GIVEN TASK A: Using the apartment leasing text, decide whether each statement agrees with it: (i) applicants pay an application fee, (ii) an approved pet adds $50 a month as additional rent, (iii) renter's insurance is required. Answer yes or no for each, and quote the text's deciding words.

SOURCE TEXT:

Once you decide that you have found the right apartment, contact one of our leasing associates at email@example.com or our office number: 215-735-9729.
Yes, credit checks are performed on all apartment applicants. If an applicant has bad or limited credit, acceptance may be contingent on the applicant obtaining a co-signer.
There is no application fee, but you will need to submit a deposit with your application.
We strongly encourage you to purchase renter’s insurance. It is inexpensive and will protect you in the case of a loss. Except in the case of negligence, your landlord is not responsible for damage or theft of your property. Being uninsured in either of those scenarios will mean needing to repair or replace your property at your own cost. Renter’s insurance can help with this.
We allow pets in many of our apartments. Approval is at the owner’s sole discretion. We require you to list your pet on your application and, if approved, we will charge $50/mo as additional rent. We will ask you for photos and a description of your pet before giving approval. If you are a new resident with a pet, final approval for your pet occurs when we send you the lease.

SUPPLIED DATA:
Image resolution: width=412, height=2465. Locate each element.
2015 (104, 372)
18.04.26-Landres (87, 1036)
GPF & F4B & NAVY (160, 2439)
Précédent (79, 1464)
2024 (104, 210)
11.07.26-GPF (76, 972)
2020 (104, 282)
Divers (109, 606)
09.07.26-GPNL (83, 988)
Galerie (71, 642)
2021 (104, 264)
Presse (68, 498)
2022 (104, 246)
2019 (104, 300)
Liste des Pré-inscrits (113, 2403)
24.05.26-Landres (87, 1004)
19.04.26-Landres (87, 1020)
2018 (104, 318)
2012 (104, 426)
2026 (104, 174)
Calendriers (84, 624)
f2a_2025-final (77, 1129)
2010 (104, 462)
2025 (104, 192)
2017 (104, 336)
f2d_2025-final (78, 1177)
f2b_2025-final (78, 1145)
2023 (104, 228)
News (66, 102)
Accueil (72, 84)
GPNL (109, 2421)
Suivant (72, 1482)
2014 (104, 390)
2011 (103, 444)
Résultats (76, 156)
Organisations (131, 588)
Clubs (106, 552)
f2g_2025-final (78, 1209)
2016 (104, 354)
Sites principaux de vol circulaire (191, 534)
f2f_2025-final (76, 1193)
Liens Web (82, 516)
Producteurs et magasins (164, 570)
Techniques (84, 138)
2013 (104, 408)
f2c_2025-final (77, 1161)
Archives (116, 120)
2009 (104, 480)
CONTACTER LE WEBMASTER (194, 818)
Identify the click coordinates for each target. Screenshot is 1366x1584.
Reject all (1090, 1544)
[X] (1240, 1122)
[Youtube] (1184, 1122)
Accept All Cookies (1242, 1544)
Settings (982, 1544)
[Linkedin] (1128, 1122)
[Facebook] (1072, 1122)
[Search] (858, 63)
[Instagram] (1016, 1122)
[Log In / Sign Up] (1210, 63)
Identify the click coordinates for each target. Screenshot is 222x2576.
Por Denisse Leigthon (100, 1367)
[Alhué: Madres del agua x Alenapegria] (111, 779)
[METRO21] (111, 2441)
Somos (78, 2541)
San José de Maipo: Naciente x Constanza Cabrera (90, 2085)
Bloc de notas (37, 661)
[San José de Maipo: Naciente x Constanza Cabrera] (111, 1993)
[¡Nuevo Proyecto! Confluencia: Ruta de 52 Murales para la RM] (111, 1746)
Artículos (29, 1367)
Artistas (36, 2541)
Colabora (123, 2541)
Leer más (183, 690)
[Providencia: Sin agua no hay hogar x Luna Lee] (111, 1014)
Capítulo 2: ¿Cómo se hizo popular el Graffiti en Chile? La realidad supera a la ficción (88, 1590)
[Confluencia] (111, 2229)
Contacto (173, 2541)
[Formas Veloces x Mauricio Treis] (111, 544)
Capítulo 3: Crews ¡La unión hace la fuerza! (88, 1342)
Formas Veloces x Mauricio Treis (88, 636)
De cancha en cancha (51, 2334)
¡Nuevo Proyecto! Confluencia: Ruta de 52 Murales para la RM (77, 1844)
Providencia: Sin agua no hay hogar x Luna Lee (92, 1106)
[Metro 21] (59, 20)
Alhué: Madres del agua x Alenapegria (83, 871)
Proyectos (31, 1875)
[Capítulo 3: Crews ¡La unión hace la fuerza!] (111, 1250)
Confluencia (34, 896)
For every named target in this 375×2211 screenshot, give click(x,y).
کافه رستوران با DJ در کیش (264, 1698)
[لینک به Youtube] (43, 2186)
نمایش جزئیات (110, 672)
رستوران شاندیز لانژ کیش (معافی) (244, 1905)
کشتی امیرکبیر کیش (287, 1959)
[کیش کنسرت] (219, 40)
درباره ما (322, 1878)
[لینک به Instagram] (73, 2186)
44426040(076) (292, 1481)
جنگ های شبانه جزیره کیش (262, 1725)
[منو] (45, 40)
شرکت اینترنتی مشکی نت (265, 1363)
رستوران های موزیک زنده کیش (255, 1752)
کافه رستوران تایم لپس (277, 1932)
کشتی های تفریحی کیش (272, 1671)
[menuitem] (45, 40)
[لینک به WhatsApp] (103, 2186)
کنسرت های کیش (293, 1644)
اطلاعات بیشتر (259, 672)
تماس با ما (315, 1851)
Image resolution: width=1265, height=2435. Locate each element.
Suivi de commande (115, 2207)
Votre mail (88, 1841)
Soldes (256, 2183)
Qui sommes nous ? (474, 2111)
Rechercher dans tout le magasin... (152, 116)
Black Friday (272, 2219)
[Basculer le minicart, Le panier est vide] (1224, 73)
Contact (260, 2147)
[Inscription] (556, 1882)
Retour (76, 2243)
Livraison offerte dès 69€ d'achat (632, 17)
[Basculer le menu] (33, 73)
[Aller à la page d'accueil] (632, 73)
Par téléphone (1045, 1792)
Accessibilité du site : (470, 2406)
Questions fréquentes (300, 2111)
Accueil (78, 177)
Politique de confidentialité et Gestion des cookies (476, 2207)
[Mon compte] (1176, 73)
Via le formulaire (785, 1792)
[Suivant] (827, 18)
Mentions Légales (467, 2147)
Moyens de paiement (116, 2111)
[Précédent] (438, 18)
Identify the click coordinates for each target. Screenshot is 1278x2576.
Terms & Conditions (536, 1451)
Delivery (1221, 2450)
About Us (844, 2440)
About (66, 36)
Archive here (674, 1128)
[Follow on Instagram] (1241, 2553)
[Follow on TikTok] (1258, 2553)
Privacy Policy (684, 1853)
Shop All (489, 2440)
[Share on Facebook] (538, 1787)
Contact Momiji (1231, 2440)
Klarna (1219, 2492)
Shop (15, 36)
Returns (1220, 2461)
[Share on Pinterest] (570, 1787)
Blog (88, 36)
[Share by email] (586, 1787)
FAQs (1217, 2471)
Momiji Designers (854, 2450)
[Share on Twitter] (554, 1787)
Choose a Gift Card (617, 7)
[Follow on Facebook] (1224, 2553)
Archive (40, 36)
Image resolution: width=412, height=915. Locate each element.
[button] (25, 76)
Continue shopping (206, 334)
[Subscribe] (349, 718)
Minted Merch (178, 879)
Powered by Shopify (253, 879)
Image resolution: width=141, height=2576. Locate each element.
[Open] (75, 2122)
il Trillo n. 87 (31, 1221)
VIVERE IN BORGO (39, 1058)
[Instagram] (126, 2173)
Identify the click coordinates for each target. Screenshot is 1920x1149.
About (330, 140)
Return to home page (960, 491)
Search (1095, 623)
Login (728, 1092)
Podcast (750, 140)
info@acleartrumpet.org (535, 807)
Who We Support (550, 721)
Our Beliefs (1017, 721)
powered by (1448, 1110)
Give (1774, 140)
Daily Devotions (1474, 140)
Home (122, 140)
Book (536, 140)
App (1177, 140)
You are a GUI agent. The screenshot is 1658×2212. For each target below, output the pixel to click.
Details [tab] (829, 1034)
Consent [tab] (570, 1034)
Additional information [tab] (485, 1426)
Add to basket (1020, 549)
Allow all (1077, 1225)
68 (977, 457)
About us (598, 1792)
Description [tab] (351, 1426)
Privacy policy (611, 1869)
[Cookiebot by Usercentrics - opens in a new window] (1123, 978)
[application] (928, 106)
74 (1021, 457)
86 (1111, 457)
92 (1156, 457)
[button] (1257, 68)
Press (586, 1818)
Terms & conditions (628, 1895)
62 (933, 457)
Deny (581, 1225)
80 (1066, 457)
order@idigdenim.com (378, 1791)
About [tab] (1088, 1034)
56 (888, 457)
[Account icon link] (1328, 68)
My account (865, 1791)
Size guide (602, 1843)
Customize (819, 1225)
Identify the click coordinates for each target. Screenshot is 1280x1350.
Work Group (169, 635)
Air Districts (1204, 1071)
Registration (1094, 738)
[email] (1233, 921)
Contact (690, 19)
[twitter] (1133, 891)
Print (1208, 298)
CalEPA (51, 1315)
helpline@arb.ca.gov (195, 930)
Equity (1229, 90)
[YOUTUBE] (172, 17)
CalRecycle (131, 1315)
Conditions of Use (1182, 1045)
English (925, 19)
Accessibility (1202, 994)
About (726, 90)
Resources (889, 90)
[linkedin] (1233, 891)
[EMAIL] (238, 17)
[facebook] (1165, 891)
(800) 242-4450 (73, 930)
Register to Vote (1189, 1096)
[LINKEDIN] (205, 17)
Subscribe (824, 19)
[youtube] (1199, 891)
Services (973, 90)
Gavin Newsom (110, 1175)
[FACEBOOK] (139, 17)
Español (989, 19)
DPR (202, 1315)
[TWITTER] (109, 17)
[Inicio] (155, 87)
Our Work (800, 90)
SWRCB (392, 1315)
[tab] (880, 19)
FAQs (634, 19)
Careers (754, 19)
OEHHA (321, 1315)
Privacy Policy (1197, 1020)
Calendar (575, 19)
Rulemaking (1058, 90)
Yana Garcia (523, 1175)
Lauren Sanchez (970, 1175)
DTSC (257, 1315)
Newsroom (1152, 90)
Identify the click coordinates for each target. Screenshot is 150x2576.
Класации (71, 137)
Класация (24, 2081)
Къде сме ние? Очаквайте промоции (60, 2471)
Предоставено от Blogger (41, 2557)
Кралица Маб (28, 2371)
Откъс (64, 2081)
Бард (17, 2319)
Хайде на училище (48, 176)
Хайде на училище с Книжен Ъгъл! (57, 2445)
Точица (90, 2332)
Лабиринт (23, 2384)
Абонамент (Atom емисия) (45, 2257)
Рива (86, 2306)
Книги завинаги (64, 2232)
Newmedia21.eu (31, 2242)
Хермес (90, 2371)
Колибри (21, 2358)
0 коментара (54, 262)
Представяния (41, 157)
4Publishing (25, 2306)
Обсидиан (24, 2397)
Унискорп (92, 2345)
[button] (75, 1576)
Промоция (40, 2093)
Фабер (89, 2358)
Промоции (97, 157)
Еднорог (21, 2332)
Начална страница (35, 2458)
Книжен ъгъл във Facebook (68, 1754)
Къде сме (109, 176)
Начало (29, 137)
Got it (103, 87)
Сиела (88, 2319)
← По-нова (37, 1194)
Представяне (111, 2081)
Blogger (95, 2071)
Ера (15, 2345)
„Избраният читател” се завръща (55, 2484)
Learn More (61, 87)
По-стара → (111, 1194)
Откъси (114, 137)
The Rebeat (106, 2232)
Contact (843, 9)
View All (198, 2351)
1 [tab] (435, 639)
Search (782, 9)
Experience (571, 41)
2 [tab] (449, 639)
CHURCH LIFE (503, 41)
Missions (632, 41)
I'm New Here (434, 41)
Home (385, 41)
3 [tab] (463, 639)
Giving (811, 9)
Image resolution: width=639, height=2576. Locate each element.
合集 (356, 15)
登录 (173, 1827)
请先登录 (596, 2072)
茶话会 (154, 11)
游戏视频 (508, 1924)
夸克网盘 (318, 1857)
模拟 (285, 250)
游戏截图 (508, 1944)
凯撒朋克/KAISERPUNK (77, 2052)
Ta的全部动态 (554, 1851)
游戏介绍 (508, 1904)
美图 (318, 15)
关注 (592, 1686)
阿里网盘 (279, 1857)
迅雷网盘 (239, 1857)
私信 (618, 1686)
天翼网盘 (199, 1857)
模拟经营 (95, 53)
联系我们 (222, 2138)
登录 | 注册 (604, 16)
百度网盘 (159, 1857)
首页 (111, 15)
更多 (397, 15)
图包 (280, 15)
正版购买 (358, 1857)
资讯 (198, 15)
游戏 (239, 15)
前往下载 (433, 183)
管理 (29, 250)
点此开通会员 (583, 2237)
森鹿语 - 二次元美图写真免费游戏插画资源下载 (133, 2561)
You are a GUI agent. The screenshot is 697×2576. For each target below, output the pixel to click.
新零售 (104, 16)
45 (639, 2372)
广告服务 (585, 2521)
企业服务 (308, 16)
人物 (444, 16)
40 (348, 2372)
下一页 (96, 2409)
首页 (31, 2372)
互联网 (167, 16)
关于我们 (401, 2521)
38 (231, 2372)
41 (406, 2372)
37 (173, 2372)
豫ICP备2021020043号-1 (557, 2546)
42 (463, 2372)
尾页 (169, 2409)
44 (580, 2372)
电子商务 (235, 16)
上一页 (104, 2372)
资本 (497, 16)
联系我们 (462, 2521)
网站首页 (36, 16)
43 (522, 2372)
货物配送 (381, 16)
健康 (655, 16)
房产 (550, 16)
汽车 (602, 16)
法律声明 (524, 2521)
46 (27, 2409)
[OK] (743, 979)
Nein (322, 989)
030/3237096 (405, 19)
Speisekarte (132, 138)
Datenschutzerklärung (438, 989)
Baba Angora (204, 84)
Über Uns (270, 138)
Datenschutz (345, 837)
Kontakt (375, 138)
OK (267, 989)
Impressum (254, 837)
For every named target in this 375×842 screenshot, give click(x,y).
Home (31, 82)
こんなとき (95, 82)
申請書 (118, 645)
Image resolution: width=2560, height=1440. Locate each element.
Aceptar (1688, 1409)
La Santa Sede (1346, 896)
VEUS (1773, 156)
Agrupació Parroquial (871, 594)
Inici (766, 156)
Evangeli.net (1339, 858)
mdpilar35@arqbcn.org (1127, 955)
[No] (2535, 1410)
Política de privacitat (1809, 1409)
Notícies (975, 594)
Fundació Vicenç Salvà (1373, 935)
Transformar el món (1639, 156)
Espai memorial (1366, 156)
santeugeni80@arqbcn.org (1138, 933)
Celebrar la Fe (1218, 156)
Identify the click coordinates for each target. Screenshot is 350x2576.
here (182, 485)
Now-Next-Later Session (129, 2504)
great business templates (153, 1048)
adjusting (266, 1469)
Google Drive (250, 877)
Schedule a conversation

GIVEN TASK B: In the records, begin at the line that has "Screenshot is 222x2576." and stop after the line that has "[San José de". Give those lines again with "Naciente" switched to "Origen" and nothing else changed.

WORKED SOLUTION A:
(i) No: "There is no application fee, but you will need to submit a deposit with your application."
(ii) Yes: "if approved, we will charge $50/mo as additional rent"
(iii) No: "We strongly encourage you to purchase renter’s insurance."

WORKED SOLUTION B:
Identify the click coordinates for each target. Screenshot is 222x2576.
Por Denisse Leigthon (100, 1367)
[Alhué: Madres del agua x Alenapegria] (111, 779)
[METRO21] (111, 2441)
Somos (78, 2541)
San José de Maipo: Origen x Constanza Cabrera (90, 2085)
Bloc de notas (37, 661)
[San José de Maipo: Origen x Constanza Cabrera] (111, 1993)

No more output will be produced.